ÖMER ÖZKAN’DAN ERKEN AÇIKLAMASI
Türkiye’de de yaklaşık 2 yıldır kafa naklinin yapılıp yapılamayacağı tartışmaları yaşanmaya başladı. Bu konuda ilk açıklama yaptığı nakiller ile dünyada ismini tanınır hale getiren Prof. Dr. Ömer Özkan’dan geldi. Özkan geçen yıl bir okulda öğrenciler ile bir araya geldi. Öğrenciler dünyadaki ilk rahim naklini ve Türkiye'deki ilk yüz, ilk çift kol nakillerini yapan, bilime yaptığı katkılardan dolayı TÜSEB Aziz Sancar Bilim Ödülü ve 100'üncü yıl TÜBİTAK Hizmet Ödülü gibi birçok ödüle de sahip Prof. Dr. Ömer Özkan'a kafa nakli, dil nakli gibi ilginç sorular yöneltti. Prof. Dr. Özkan, kafa naklinin bir gün yapılabileceğini ama henüz erken olduğunu söyledi.

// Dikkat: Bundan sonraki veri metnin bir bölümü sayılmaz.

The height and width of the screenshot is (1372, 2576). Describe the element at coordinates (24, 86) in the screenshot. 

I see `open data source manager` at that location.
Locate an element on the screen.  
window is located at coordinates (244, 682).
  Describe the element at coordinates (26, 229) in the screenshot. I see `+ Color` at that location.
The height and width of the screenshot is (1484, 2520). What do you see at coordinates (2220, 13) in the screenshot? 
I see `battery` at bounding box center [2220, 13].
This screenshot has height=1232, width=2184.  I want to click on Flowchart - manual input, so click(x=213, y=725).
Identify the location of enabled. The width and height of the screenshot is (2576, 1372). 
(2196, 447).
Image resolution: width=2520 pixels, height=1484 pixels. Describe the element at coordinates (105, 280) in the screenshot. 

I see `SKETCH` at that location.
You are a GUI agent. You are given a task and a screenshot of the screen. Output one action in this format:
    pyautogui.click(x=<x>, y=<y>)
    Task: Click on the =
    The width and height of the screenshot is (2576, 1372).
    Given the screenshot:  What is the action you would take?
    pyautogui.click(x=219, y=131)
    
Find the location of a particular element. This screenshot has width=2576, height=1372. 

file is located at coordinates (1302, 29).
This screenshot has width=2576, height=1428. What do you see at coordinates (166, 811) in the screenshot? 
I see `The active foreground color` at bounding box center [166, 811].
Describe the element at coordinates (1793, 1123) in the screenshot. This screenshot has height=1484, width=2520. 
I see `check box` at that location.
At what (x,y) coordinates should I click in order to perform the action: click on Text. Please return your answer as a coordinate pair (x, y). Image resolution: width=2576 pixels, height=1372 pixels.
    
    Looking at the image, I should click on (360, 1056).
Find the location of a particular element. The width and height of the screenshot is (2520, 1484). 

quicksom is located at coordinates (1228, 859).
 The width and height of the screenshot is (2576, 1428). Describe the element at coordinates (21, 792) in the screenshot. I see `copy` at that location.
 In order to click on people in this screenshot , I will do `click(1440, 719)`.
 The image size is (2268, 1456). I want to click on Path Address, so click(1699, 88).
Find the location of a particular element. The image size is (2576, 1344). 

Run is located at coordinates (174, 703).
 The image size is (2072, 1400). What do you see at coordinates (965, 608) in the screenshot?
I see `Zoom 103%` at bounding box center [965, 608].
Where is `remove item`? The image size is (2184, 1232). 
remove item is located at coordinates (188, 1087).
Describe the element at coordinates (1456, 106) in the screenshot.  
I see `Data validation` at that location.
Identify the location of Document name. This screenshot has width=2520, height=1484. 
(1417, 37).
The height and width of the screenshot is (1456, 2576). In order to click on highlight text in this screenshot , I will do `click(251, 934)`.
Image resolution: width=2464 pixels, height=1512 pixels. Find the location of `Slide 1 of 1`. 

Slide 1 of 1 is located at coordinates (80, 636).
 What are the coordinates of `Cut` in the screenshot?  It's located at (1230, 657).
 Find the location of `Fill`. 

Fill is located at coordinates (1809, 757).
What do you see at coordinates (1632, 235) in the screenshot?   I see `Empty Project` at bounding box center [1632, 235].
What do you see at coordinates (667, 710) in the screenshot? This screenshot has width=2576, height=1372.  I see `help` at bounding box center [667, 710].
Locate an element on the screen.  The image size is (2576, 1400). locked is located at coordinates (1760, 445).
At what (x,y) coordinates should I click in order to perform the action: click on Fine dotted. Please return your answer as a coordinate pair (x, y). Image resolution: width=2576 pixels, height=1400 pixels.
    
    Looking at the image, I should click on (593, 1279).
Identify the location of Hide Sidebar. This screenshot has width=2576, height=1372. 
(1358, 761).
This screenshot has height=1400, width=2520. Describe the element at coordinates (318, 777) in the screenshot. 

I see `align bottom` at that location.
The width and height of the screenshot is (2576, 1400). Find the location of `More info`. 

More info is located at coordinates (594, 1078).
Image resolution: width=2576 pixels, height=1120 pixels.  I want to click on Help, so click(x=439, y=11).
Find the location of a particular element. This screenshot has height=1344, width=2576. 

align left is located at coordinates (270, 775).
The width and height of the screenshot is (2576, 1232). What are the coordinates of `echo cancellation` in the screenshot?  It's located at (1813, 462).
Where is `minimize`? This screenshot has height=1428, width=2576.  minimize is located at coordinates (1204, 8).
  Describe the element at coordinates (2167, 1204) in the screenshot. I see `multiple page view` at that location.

HEDEF KOYMADAN OLMAZ, ZAMANLA OLUR
Kafa naklinin ne zaman gerçekleştirebileceğine yönelik soru son olarak Antalya Körfez Gazetesi olarak Sağlık Bakanlığı Doku, Organ Nakli ve Diyaliz Hizmetleri Başkanı Doç. Dr. Erkan Ölçücüoğlu’na sorduk. Ölçücüoğlu, Türkiye’nin bu alandaki başarısını değerlendirerek, hayal kurmanın ve hedef belirlemenin tıpta ilerleme için temel olduğunu vurguladı. Ölçücüoğlu, “Hedef koymadan bir şey olmaz. Nakillere yönelik de bir hayal olması gerekir. Tıpta ilerleme, büyük hedeflerle mümkün olur. Türkiye bu alanda çok önemli bir yol katetti. Ömer Hoca’nın öncülüğünde büyük başarılar elde edildi. Umarım kafa nakli gibi zorlu alanlarda da ilerleme kaydedilir, ancak bunun için zamana ihtiyacımız var” dedi.